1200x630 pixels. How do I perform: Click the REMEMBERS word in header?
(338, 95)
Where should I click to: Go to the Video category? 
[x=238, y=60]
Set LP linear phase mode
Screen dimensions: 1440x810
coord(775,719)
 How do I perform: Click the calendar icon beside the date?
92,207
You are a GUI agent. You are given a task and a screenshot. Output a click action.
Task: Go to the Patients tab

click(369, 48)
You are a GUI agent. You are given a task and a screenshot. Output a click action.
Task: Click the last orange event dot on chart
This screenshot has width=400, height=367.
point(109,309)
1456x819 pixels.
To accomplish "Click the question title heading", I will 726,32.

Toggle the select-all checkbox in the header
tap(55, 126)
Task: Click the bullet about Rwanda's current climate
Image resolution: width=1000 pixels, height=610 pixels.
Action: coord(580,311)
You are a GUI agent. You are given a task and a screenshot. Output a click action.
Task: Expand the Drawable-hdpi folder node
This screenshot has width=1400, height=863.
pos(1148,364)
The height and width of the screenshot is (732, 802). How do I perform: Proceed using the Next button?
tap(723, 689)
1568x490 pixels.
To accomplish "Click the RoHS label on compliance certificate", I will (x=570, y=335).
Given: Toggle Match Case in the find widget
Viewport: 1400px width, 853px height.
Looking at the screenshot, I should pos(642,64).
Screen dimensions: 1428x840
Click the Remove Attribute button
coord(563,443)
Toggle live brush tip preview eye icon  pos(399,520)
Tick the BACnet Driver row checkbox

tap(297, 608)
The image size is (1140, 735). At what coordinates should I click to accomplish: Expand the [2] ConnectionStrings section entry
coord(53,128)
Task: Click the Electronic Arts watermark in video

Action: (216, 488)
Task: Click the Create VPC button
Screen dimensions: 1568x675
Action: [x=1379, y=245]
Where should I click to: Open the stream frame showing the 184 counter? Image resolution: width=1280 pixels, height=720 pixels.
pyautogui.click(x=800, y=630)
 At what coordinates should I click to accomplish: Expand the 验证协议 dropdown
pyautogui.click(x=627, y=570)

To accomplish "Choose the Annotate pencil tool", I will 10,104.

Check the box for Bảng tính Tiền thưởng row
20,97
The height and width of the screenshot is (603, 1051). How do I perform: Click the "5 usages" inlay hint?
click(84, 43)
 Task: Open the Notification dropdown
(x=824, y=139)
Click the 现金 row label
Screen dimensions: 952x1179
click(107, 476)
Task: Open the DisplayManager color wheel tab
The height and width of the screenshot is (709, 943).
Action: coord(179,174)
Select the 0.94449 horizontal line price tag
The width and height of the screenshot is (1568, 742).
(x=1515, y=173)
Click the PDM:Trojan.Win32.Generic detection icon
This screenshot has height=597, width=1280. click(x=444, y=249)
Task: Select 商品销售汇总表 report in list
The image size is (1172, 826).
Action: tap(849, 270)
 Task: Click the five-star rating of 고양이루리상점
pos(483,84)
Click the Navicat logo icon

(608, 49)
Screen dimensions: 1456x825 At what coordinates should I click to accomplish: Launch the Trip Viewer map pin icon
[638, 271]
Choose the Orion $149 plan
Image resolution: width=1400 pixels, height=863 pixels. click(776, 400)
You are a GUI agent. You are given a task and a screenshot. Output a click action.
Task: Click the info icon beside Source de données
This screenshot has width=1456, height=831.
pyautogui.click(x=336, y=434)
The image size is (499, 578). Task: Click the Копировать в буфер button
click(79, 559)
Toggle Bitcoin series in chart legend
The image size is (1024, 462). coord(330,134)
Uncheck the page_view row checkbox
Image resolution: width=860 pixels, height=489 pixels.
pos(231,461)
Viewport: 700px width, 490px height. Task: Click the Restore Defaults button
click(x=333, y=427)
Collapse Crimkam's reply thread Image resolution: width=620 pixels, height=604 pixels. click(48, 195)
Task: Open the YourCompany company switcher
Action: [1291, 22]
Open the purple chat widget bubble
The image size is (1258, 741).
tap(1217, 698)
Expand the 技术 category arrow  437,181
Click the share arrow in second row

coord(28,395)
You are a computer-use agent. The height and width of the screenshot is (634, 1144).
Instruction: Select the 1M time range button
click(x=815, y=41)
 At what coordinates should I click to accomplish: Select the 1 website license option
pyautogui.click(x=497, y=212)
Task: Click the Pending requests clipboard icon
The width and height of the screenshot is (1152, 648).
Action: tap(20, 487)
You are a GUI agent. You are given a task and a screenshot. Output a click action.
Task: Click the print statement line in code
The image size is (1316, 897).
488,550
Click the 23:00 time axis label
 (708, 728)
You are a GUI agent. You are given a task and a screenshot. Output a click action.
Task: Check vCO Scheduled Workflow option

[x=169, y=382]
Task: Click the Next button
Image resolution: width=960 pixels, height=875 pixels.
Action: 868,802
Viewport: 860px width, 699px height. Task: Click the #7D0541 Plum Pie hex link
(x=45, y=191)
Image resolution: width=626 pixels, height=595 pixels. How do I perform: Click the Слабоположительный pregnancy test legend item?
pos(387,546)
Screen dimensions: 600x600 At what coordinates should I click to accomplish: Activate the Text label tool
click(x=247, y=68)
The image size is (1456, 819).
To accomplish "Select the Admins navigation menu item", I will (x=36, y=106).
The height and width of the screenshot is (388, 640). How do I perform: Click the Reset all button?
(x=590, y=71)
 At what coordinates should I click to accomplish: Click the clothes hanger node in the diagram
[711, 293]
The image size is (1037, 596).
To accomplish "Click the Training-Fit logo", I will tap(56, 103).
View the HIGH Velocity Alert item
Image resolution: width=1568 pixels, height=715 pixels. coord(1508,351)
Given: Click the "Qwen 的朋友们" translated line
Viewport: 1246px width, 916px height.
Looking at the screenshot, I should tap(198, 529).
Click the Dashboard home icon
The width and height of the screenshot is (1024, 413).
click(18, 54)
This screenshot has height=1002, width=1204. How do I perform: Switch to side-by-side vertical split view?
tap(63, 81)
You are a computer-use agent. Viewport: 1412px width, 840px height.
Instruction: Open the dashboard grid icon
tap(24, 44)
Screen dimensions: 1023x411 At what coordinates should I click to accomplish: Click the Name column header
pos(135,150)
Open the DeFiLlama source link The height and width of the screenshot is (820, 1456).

==============================

EXERCISE GOAL
Transcribe the listing above exactly as shown.

EXPECTED ANSWER
1200x630 pixels. How do I perform: Click the REMEMBERS word in header?
(338, 95)
Where should I click to: Go to the Video category? 
[x=238, y=60]
Set LP linear phase mode
Screen dimensions: 1440x810
coord(775,719)
 How do I perform: Click the calendar icon beside the date?
92,207
You are a GUI agent. You are given a task and a screenshot. Output a click action.
Task: Go to the Patients tab

click(369, 48)
You are a GUI agent. You are given a task and a screenshot. Output a click action.
Task: Click the last orange event dot on chart
This screenshot has width=400, height=367.
point(109,309)
1456x819 pixels.
To accomplish "Click the question title heading", I will 726,32.

Toggle the select-all checkbox in the header
tap(55, 126)
Task: Click the bullet about Rwanda's current climate
Image resolution: width=1000 pixels, height=610 pixels.
Action: coord(580,311)
You are a GUI agent. You are given a task and a screenshot. Output a click action.
Task: Expand the Drawable-hdpi folder node
This screenshot has width=1400, height=863.
pos(1148,364)
The height and width of the screenshot is (732, 802). How do I perform: Proceed using the Next button?
tap(723, 689)
1568x490 pixels.
To accomplish "Click the RoHS label on compliance certificate", I will (x=570, y=335).
Given: Toggle Match Case in the find widget
Viewport: 1400px width, 853px height.
Looking at the screenshot, I should pos(642,64).
Screen dimensions: 1428x840
Click the Remove Attribute button
coord(563,443)
Toggle live brush tip preview eye icon  pos(399,520)
Tick the BACnet Driver row checkbox

tap(297, 608)
The image size is (1140, 735). At what coordinates should I click to accomplish: Expand the [2] ConnectionStrings section entry
coord(53,128)
Task: Click the Electronic Arts watermark in video

Action: (216, 488)
Task: Click the Create VPC button
Screen dimensions: 1568x675
Action: [x=1379, y=245]
Where should I click to: Open the stream frame showing the 184 counter? Image resolution: width=1280 pixels, height=720 pixels.
pyautogui.click(x=800, y=630)
 At what coordinates should I click to accomplish: Expand the 验证协议 dropdown
pyautogui.click(x=627, y=570)

To accomplish "Choose the Annotate pencil tool", I will 10,104.

Check the box for Bảng tính Tiền thưởng row
20,97
The height and width of the screenshot is (603, 1051). How do I perform: Click the "5 usages" inlay hint?
click(84, 43)
 Task: Open the Notification dropdown
(x=824, y=139)
Click the 现金 row label
Screen dimensions: 952x1179
click(107, 476)
Task: Open the DisplayManager color wheel tab
The height and width of the screenshot is (709, 943).
Action: coord(179,174)
Select the 0.94449 horizontal line price tag
The width and height of the screenshot is (1568, 742).
(x=1515, y=173)
Click the PDM:Trojan.Win32.Generic detection icon
This screenshot has height=597, width=1280. click(x=444, y=249)
Task: Select 商品销售汇总表 report in list
The image size is (1172, 826).
Action: tap(849, 270)
 Task: Click the five-star rating of 고양이루리상점
pos(483,84)
Click the Navicat logo icon

(608, 49)
Screen dimensions: 1456x825 At what coordinates should I click to accomplish: Launch the Trip Viewer map pin icon
[638, 271]
Choose the Orion $149 plan
Image resolution: width=1400 pixels, height=863 pixels. click(776, 400)
You are a GUI agent. You are given a task and a screenshot. Output a click action.
Task: Click the info icon beside Source de données
This screenshot has width=1456, height=831.
pyautogui.click(x=336, y=434)
The image size is (499, 578). Task: Click the Копировать в буфер button
click(79, 559)
Toggle Bitcoin series in chart legend
The image size is (1024, 462). coord(330,134)
Uncheck the page_view row checkbox
Image resolution: width=860 pixels, height=489 pixels.
pos(231,461)
Viewport: 700px width, 490px height. Task: Click the Restore Defaults button
click(x=333, y=427)
Collapse Crimkam's reply thread Image resolution: width=620 pixels, height=604 pixels. click(48, 195)
Task: Open the YourCompany company switcher
Action: [1291, 22]
Open the purple chat widget bubble
The image size is (1258, 741).
tap(1217, 698)
Expand the 技术 category arrow  437,181
Click the share arrow in second row

coord(28,395)
You are a computer-use agent. The height and width of the screenshot is (634, 1144).
Instruction: Select the 1M time range button
click(x=815, y=41)
 At what coordinates should I click to accomplish: Select the 1 website license option
pyautogui.click(x=497, y=212)
Task: Click the Pending requests clipboard icon
The width and height of the screenshot is (1152, 648).
Action: tap(20, 487)
You are a GUI agent. You are given a task and a screenshot. Output a click action.
Task: Click the print statement line in code
The image size is (1316, 897).
488,550
Click the 23:00 time axis label
 (708, 728)
You are a GUI agent. You are given a task and a screenshot. Output a click action.
Task: Check vCO Scheduled Workflow option

[x=169, y=382]
Task: Click the Next button
Image resolution: width=960 pixels, height=875 pixels.
Action: 868,802
Viewport: 860px width, 699px height. Task: Click the #7D0541 Plum Pie hex link
(x=45, y=191)
Image resolution: width=626 pixels, height=595 pixels. How do I perform: Click the Слабоположительный pregnancy test legend item?
pos(387,546)
Screen dimensions: 600x600 At what coordinates should I click to accomplish: Activate the Text label tool
click(x=247, y=68)
The image size is (1456, 819).
To accomplish "Select the Admins navigation menu item", I will (x=36, y=106).
The height and width of the screenshot is (388, 640). How do I perform: Click the Reset all button?
(x=590, y=71)
 At what coordinates should I click to accomplish: Click the clothes hanger node in the diagram
[711, 293]
The image size is (1037, 596).
To accomplish "Click the Training-Fit logo", I will tap(56, 103).
View the HIGH Velocity Alert item
Image resolution: width=1568 pixels, height=715 pixels. coord(1508,351)
Given: Click the "Qwen 的朋友们" translated line
Viewport: 1246px width, 916px height.
Looking at the screenshot, I should tap(198, 529).
Click the Dashboard home icon
The width and height of the screenshot is (1024, 413).
click(18, 54)
This screenshot has height=1002, width=1204. How do I perform: Switch to side-by-side vertical split view?
tap(63, 81)
You are a computer-use agent. Viewport: 1412px width, 840px height.
Instruction: Open the dashboard grid icon
tap(24, 44)
Screen dimensions: 1023x411 At what coordinates should I click to accomplish: Click the Name column header
pos(135,150)
Open the DeFiLlama source link The height and width of the screenshot is (820, 1456).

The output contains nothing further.